→ **SELECTED EXCERPT**:
════════════════════

Towards Cross-Media Document Annotation

                                     Ajay Chakravarthy

                Department of Computer Science, Regent Court, Portobello Street,
                                   Sheffield S1 4DP
                               A.Chakravarthy@dcs.shef.ac.uk


Collecting and aggregating multimedia knowledge is of fundamental importance for
every organisation in order to gain competitiveness and to reduce costs. It is possible
that knowledge contained in just one medium E.G. text documents, does not carry the
full evidence looked for. Therefore connecting information stored in more than one
medium is often required. It is clear that current knowledge management technologies
and practises cannot cope with such situations, as they mainly provide simple
mechanisms (E.G. keyword searching). Currently knowledge workers manually
pierce together the information from different sources. In this report we focus and
envisage research methodologies that will enable the semantic enrichment of
multimedia documents, both on multiple media and across media through annotation.

════════════════════

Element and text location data
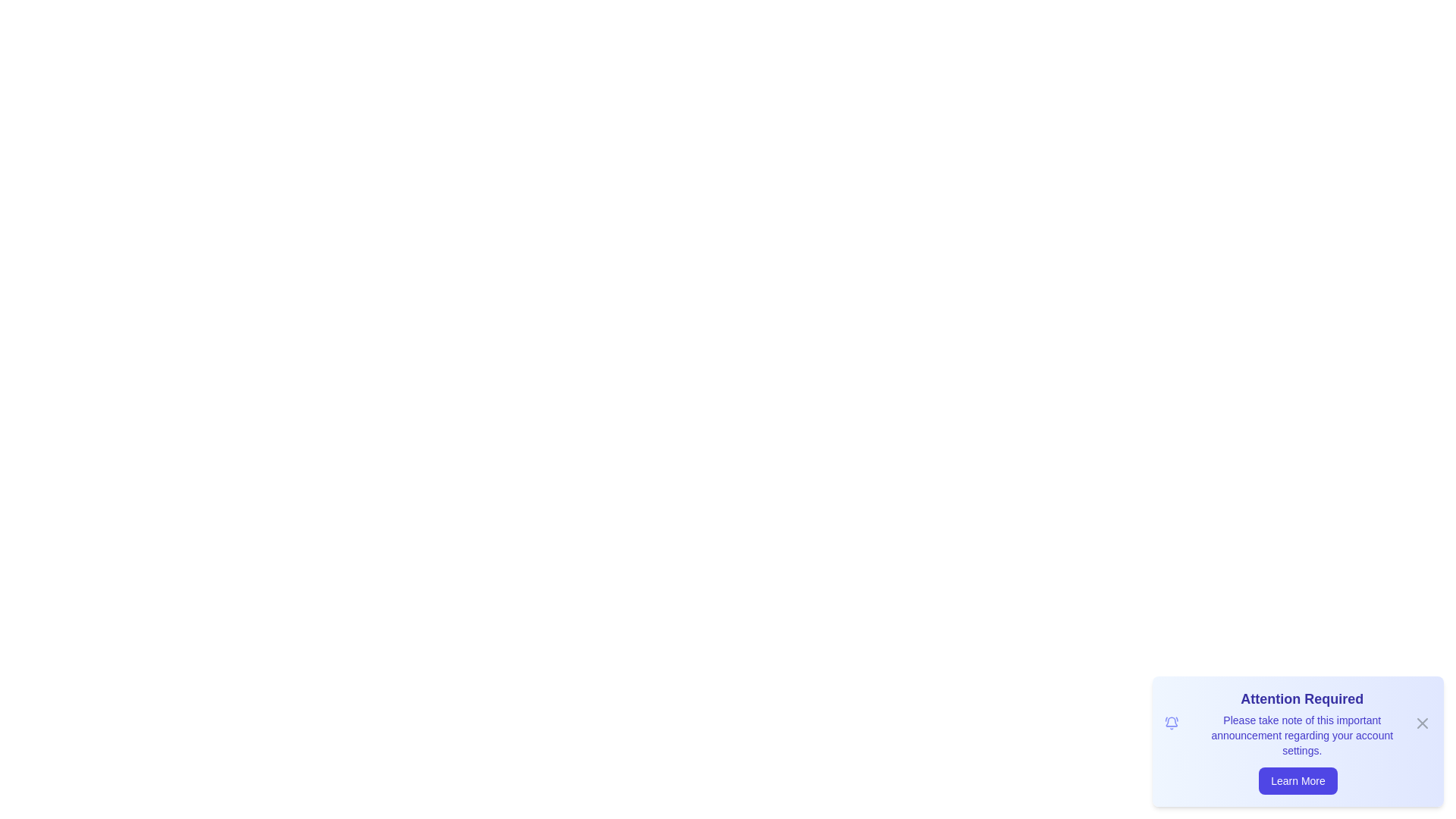  I want to click on the bell icon to inspect its behavior, so click(1171, 722).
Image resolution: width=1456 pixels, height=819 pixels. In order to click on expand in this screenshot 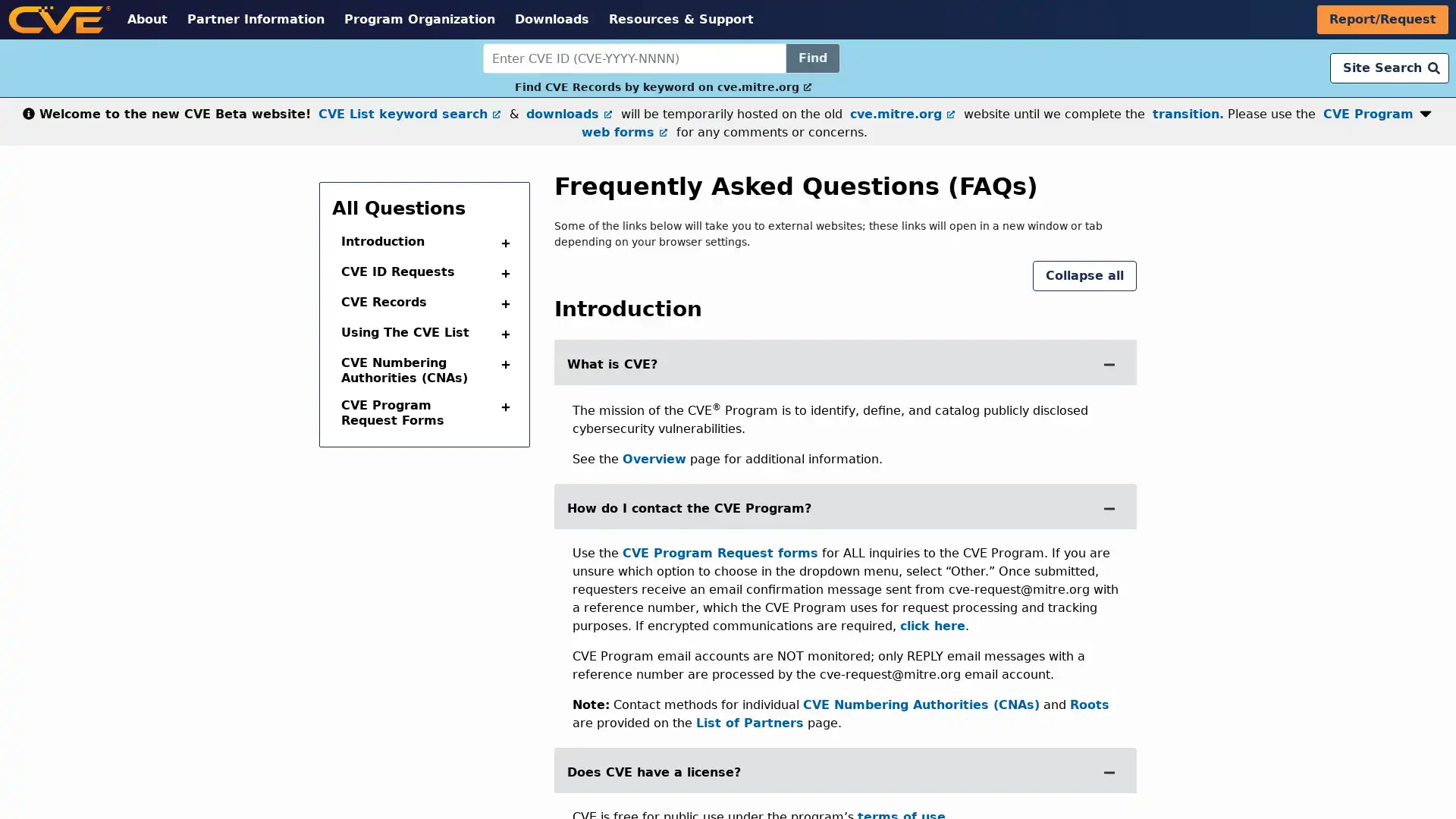, I will do `click(502, 406)`.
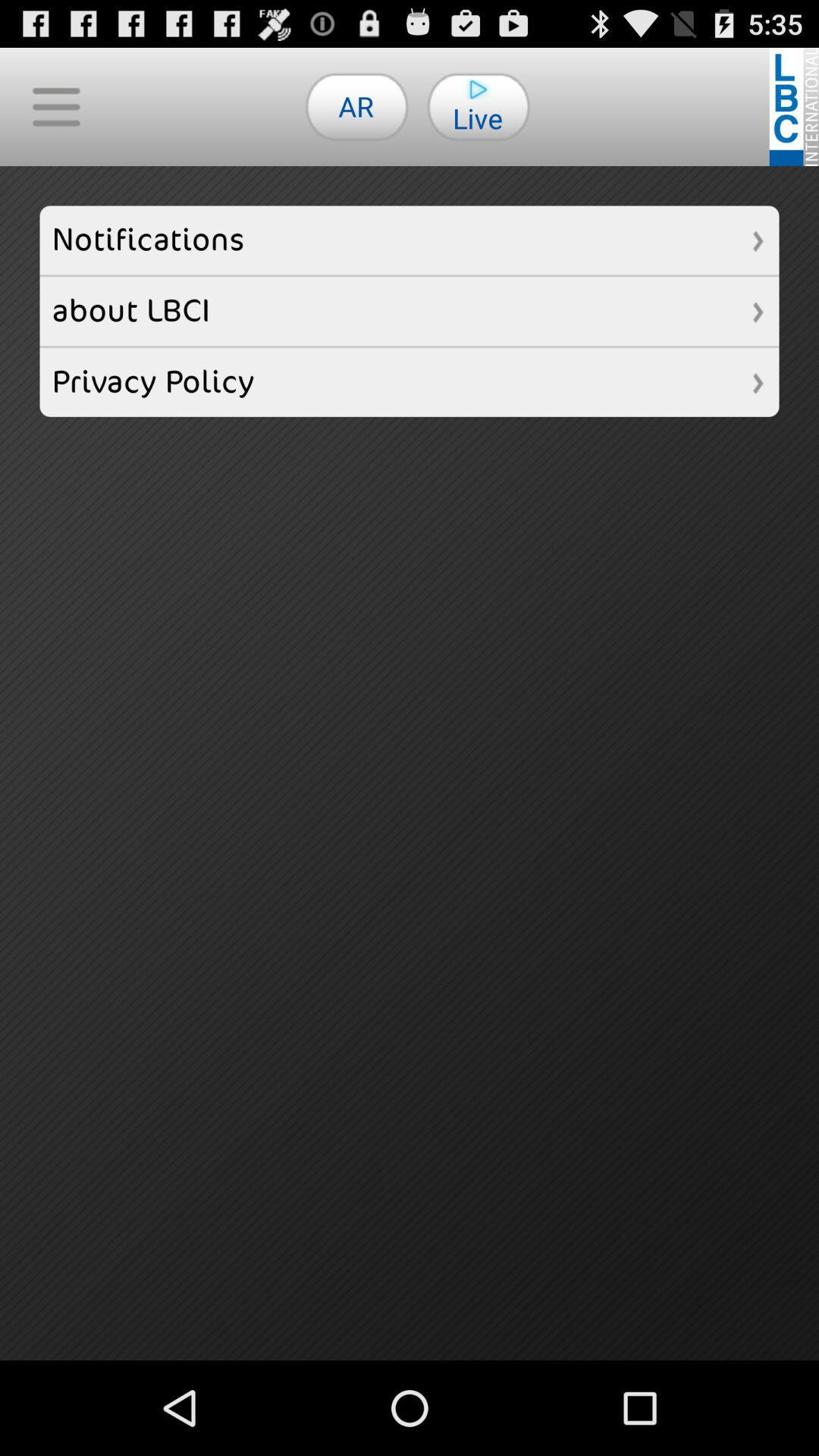 This screenshot has width=819, height=1456. Describe the element at coordinates (55, 105) in the screenshot. I see `the button next to the ar item` at that location.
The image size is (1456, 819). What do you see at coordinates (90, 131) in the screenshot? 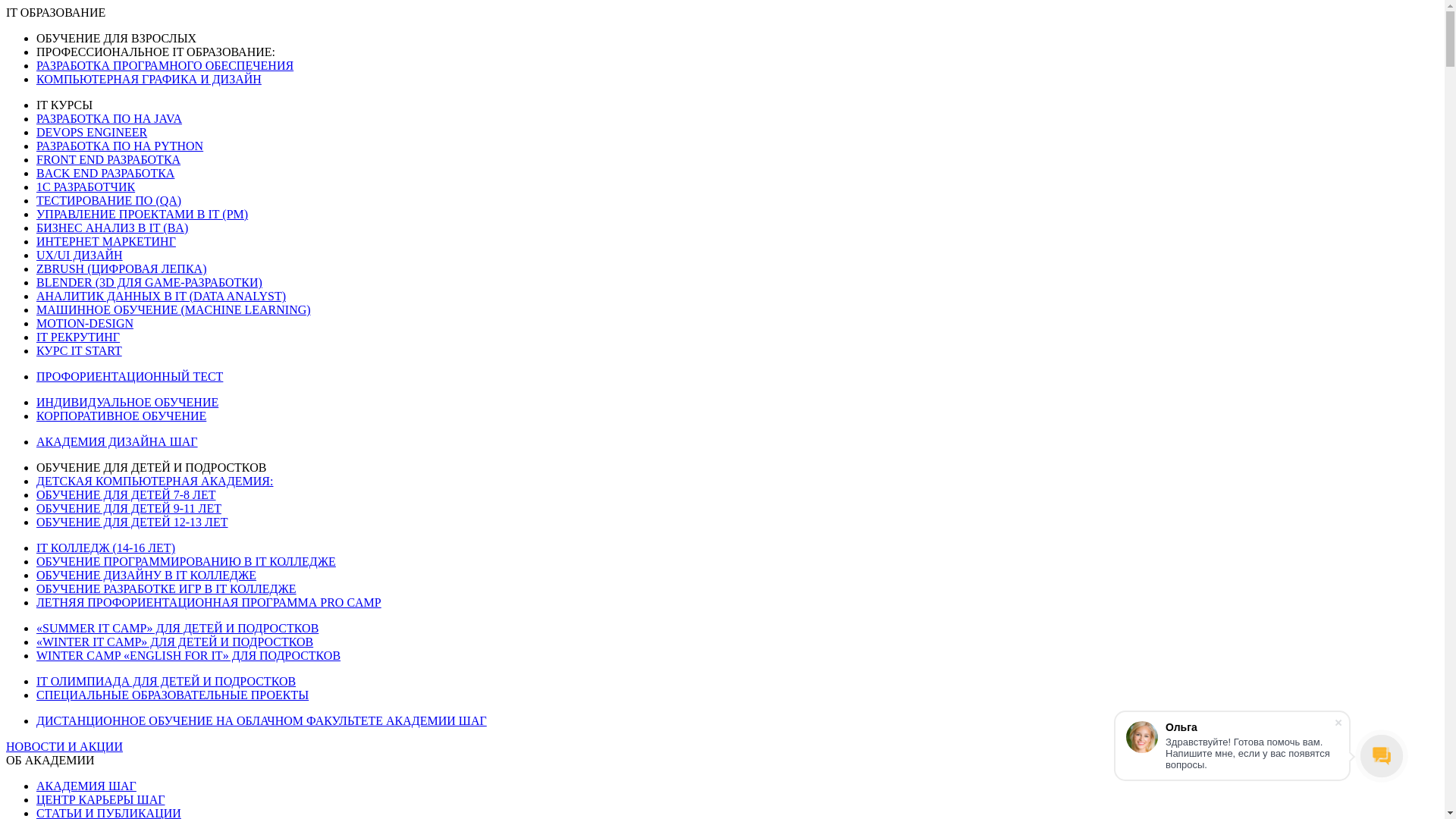
I see `'DEVOPS ENGINEER'` at bounding box center [90, 131].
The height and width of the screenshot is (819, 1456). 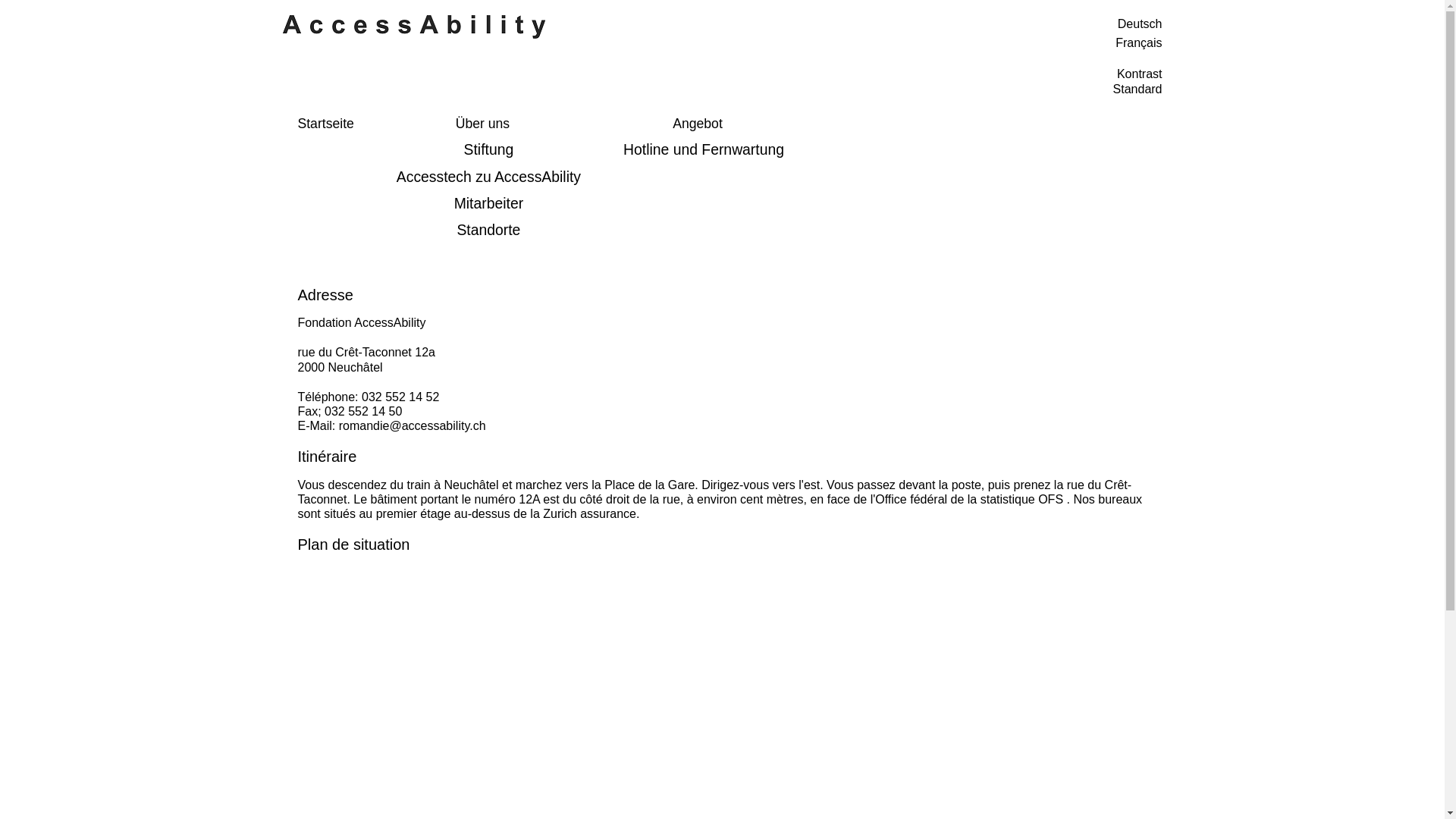 I want to click on 'Hotline und Fernwartung', so click(x=702, y=149).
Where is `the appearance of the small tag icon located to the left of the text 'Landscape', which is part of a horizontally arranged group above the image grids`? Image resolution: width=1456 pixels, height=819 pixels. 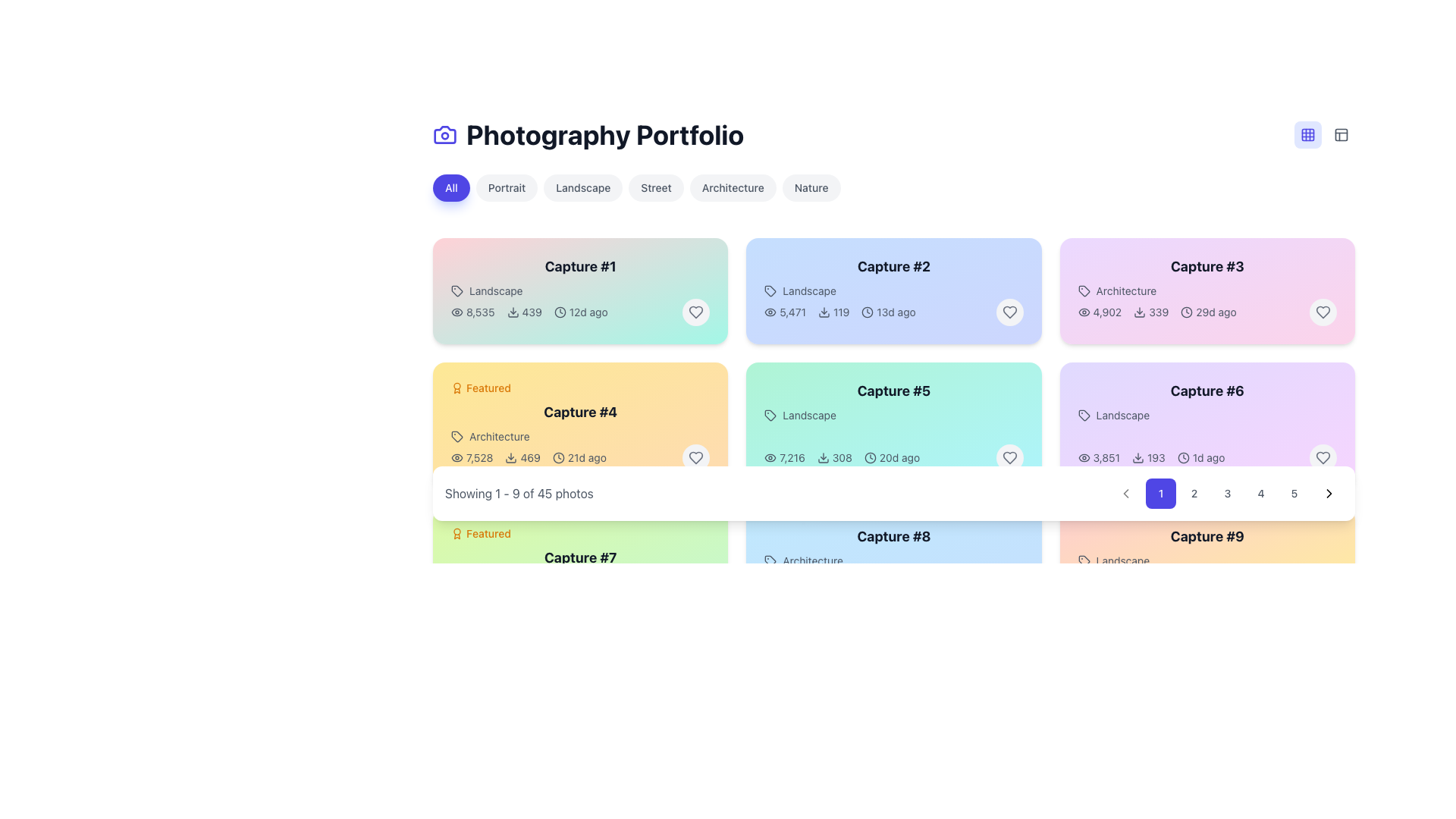 the appearance of the small tag icon located to the left of the text 'Landscape', which is part of a horizontally arranged group above the image grids is located at coordinates (1083, 415).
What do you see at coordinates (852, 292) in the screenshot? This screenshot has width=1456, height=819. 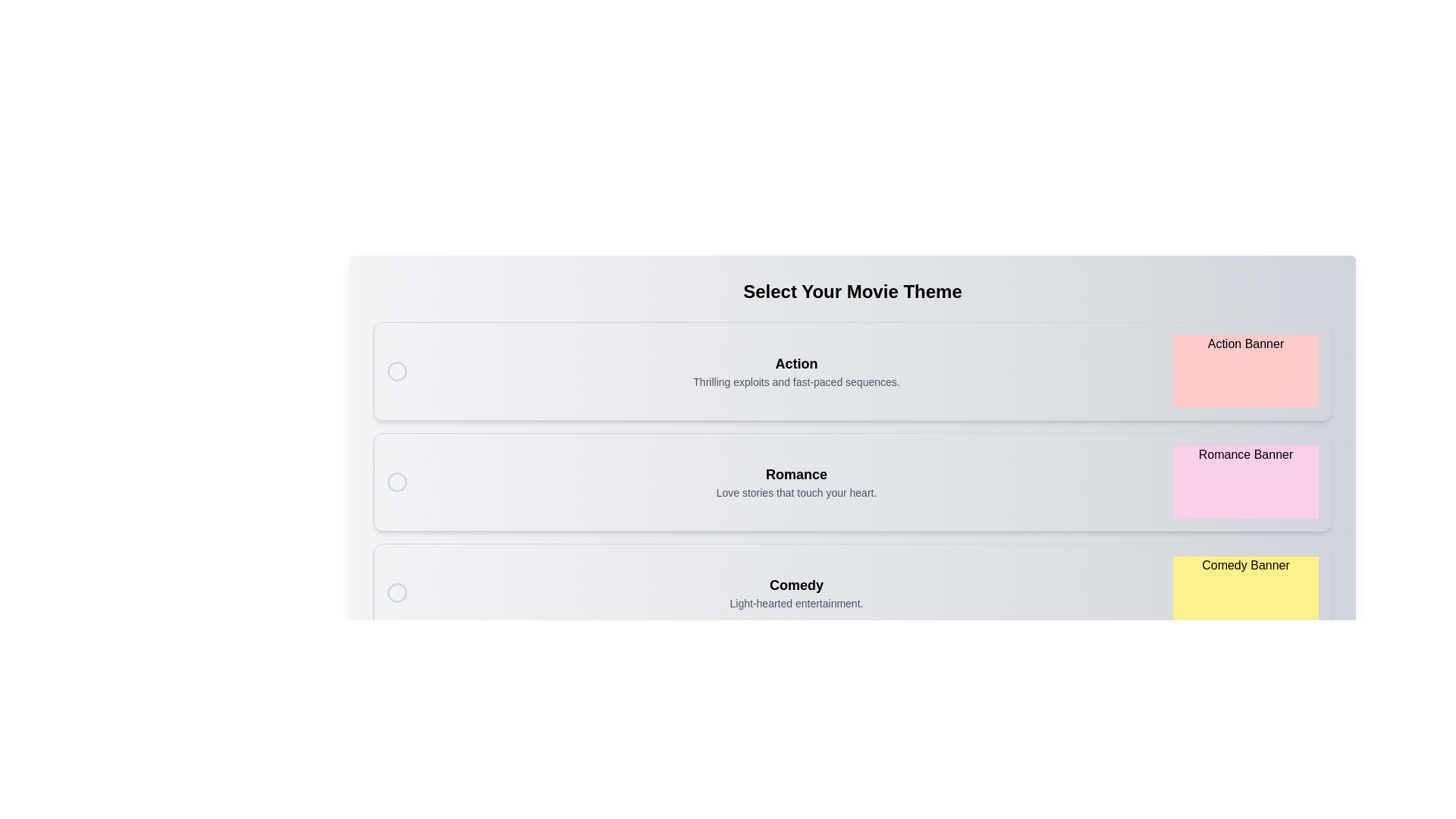 I see `the Text Header displaying 'Select Your Movie Theme' which is centered at the top section of the panel` at bounding box center [852, 292].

════════════════════

→ **WHAT IS NEEDED**:
In the cross-media annotation abstract, list each comma-separated part of the postal address shown under the author's name.

→ **WRITTEN ANSWER**:
- Department of Computer Science
- Regent Court
- Portobello Street
- Sheffield S1 4DP